After his military stint, Apo Heneral Tinio returned to Nueva Ecija and became a rich hacendero. He was rivaled in terms of landholdings by his brother Col. Casimiro “Kapitan Berong” Tinio (who served with him in the Brigada Tinio) who owned “the largest singularly-titled hacienda estate any Filipino has ever owned”. Apo Heneral Tino was Nueva Ecija governor from 1907 until his resignation in 1909. He died at the age of 47 in 1924 of cirrhosis of the liver. His grandson said he is fond of Tres Cepas brandy of which he consumed a bottle after every meal.

It is interesting to note that almost throughout his Ilocos campaign during the Filipino-American War, Apo Heneral Tinio was with another boy general from Nueva Ecija --- Benito Natividad, twice wounded in action and erstwhile aide to General Luna, who was promoted to General de Brigada at the age of 24. Nueva Ecija should be proud to having contributed the youngest and the third youngest generals in the modern history of the Philippine armed forces.

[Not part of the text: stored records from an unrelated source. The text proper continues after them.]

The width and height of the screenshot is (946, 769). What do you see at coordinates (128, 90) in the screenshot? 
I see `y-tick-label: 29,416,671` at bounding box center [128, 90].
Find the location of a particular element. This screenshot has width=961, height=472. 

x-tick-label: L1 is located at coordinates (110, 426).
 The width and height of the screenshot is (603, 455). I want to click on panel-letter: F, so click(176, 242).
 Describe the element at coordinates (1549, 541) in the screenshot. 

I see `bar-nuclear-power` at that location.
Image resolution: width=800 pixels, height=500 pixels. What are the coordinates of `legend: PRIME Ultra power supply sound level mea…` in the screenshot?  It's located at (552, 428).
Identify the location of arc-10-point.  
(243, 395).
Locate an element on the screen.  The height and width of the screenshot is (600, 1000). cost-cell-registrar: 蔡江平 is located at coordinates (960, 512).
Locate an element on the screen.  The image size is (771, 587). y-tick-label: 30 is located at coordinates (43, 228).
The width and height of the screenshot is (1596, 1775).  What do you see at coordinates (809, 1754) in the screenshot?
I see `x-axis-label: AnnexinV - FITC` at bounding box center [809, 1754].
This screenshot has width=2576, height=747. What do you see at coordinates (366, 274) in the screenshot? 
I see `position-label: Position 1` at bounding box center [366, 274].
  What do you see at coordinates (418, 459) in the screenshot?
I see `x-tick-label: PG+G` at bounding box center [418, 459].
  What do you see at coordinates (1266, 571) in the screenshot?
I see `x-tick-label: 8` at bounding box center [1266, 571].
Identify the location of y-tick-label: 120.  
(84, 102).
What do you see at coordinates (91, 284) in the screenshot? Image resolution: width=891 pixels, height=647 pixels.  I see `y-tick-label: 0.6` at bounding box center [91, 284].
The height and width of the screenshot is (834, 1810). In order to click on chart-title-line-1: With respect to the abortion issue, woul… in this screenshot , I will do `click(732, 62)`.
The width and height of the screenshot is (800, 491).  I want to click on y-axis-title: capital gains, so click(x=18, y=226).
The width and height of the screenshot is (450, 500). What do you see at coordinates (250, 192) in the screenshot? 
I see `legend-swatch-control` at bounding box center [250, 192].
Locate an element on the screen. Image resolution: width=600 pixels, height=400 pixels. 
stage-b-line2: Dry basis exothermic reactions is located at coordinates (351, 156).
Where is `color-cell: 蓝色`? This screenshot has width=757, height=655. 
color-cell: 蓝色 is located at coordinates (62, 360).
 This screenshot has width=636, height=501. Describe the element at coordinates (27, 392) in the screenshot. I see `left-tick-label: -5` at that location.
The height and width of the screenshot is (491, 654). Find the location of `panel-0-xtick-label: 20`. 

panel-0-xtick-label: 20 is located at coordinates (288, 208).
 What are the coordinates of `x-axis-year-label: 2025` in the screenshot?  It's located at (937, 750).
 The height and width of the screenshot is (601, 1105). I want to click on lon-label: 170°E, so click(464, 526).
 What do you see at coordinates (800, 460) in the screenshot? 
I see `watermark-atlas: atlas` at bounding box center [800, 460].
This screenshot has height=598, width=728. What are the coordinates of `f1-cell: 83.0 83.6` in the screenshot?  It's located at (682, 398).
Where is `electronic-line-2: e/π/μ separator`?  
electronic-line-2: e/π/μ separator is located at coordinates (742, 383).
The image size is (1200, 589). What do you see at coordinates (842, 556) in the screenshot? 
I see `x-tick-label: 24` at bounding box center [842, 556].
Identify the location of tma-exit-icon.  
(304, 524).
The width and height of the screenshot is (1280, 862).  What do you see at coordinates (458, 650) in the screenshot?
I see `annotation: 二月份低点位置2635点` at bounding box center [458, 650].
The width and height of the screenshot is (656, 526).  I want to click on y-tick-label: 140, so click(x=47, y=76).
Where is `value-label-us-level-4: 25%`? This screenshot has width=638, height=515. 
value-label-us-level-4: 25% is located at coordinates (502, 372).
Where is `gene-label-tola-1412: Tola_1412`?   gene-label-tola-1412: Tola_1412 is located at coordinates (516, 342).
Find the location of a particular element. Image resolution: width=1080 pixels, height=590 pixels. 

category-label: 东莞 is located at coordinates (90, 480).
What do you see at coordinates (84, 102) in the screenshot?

NOTE: Almost all the information and the Tinio photos in this article is from Orlino Ochosa’s celebrated “The Tinio Brigade” book which I recommend for reading to every Filipino (especially Novo Ecijanos) so they can better understand their past. I also have the chance of a short conversation with Martin Tinio Jr. --- a grandson of the Apo Heneral --- who confirmed the “youngest general” tag and shared surprising anecdotes that are not yet published. Any errors are mine alone.

PHOTOS (top to bottom): (1) Manuel Tinio as the boy general of Ilocos; (2) the main altar of the modern church of Aliaga where Manuel Tinio was born 130 years ago; (3) Manuel Tinio as Nueva Ecija governor.